Record set:
****************************************

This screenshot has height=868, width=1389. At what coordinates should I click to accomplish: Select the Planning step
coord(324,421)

****************************************

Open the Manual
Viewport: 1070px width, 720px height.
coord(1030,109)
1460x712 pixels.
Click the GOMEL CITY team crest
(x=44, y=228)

****************************************

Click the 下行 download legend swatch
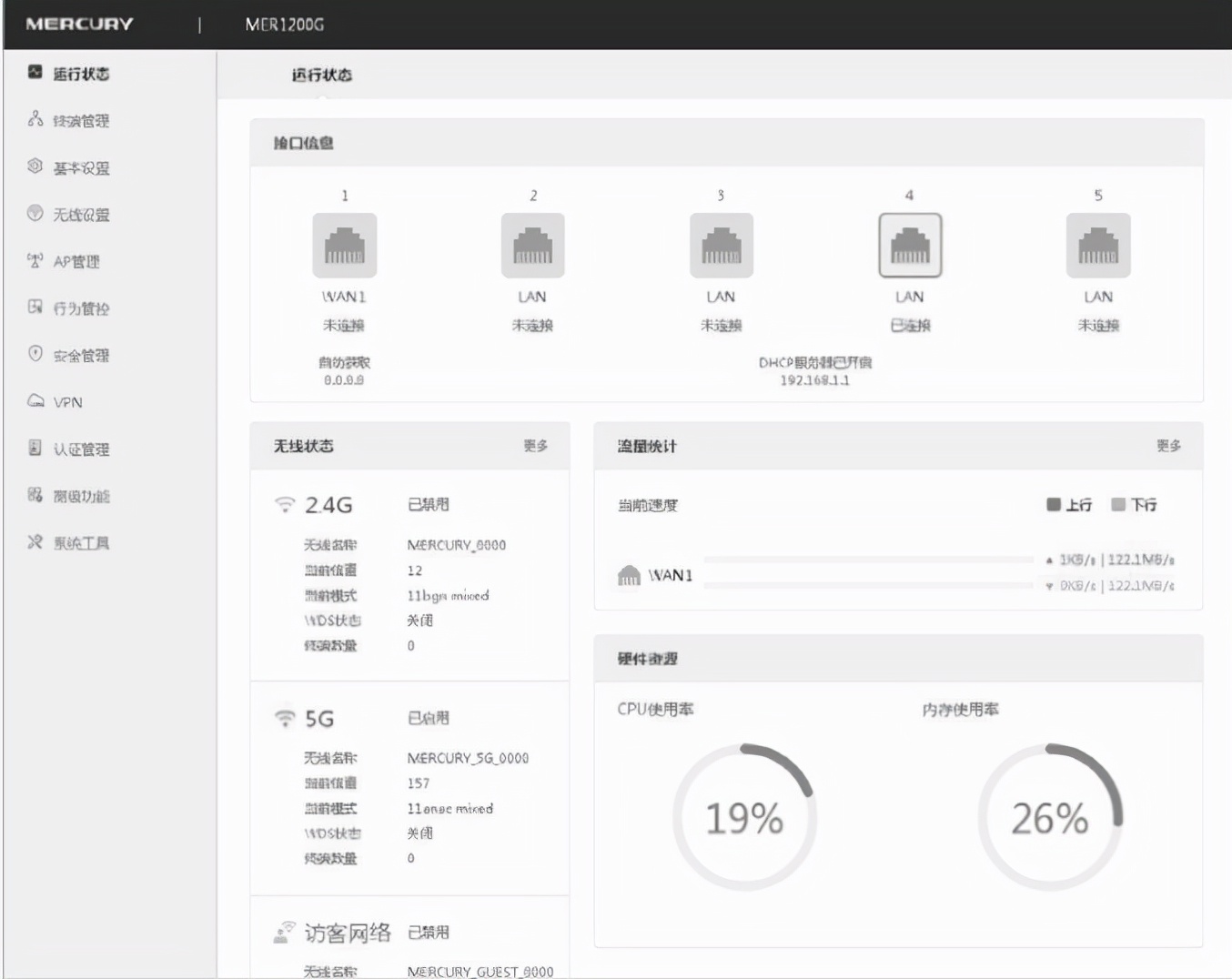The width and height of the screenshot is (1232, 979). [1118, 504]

****************************************

Problem to work on: Please write out the lines again, starting at the line containing "Open the Manual" and ending at the line containing "(x=44, y=228)", both included, and keep every line. Offset each coordinate in the answers by adding 36 to it.

Exercise answer:
Open the Manual
Viewport: 1070px width, 720px height.
coord(1066,145)
1460x712 pixels.
Click the GOMEL CITY team crest
(x=80, y=264)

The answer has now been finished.